Source records
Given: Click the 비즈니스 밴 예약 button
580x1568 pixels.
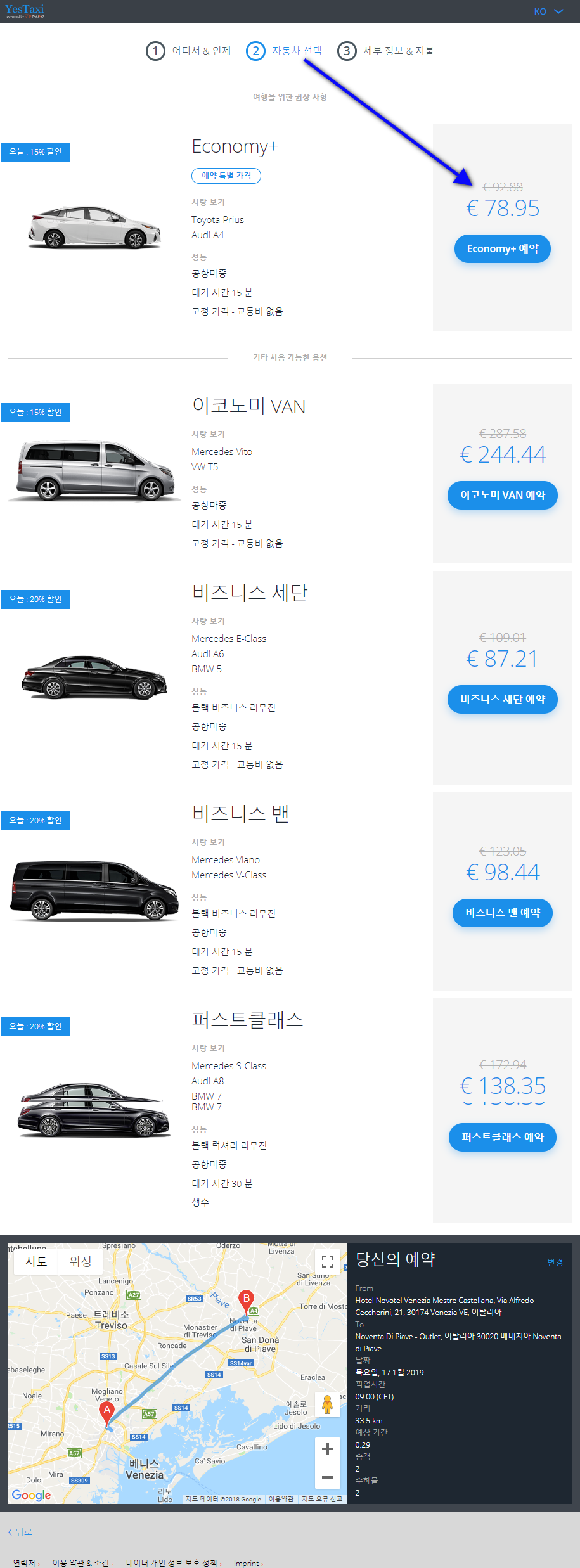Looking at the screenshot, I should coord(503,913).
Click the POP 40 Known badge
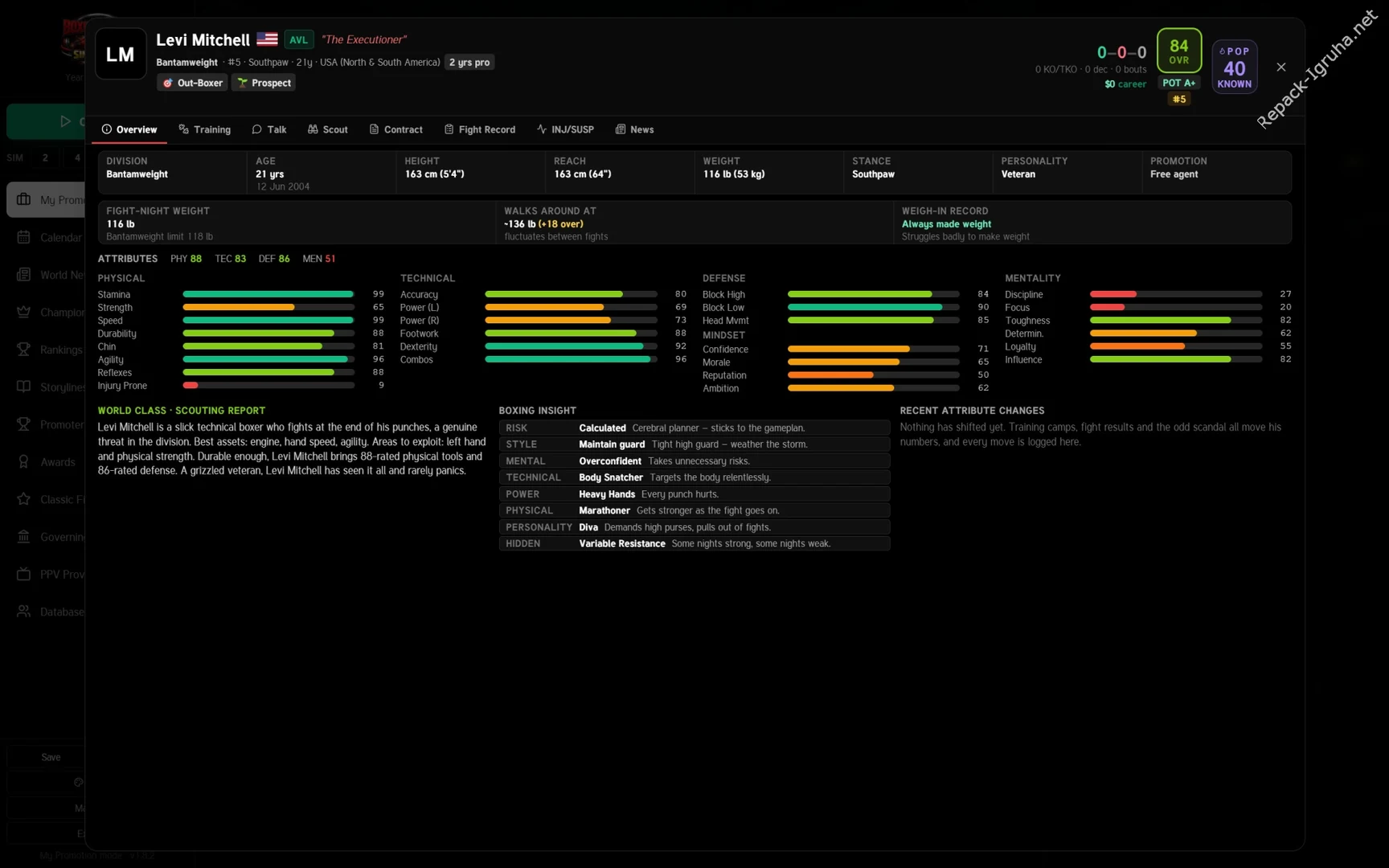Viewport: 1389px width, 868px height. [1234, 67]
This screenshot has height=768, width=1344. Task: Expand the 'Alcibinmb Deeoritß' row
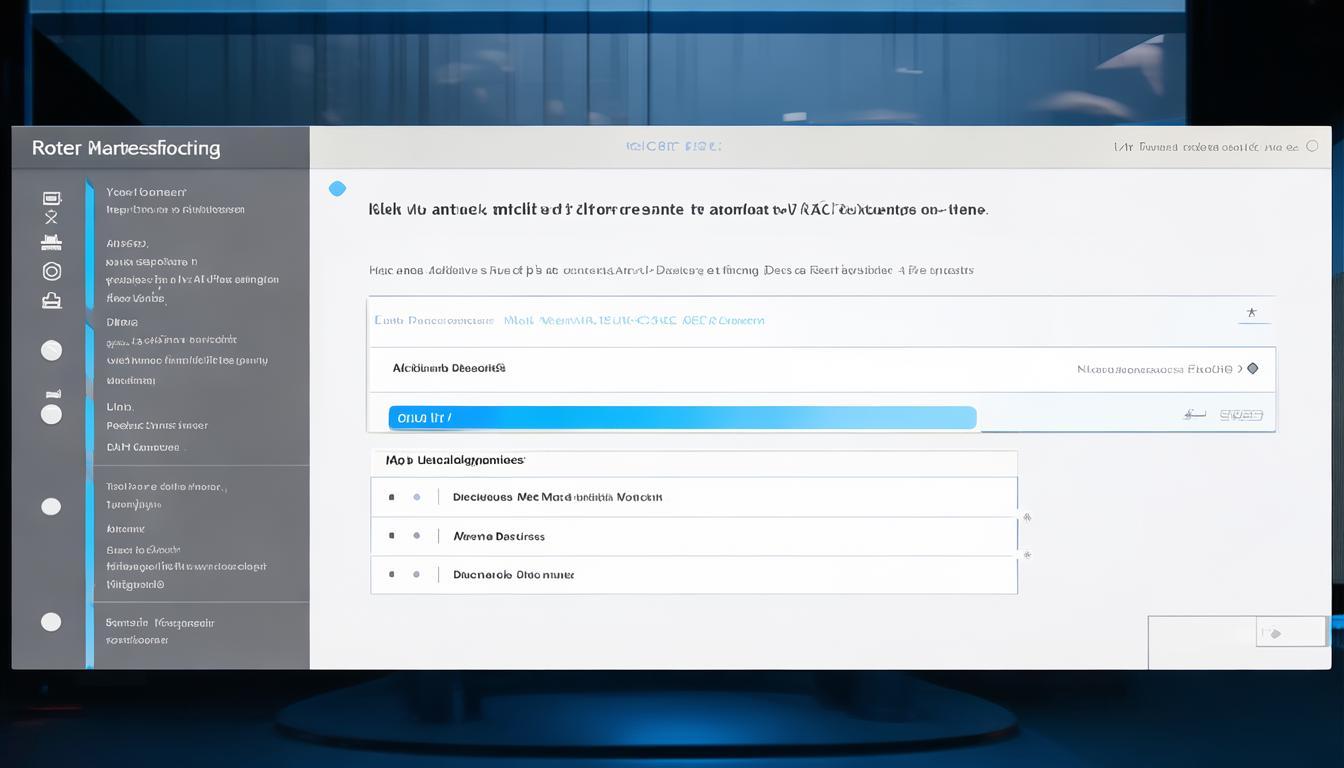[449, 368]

## TO DO
Please output all of the entries above exactly, but without any picture.

## PROBLEM SOLUTION
Given: Click the 비즈니스 밴 예약 button
580x1568 pixels.
Looking at the screenshot, I should coord(503,913).
Click the POP 40 Known badge
Viewport: 1389px width, 868px height. [1234, 67]
This screenshot has height=768, width=1344. Task: Expand the 'Alcibinmb Deeoritß' row
[449, 368]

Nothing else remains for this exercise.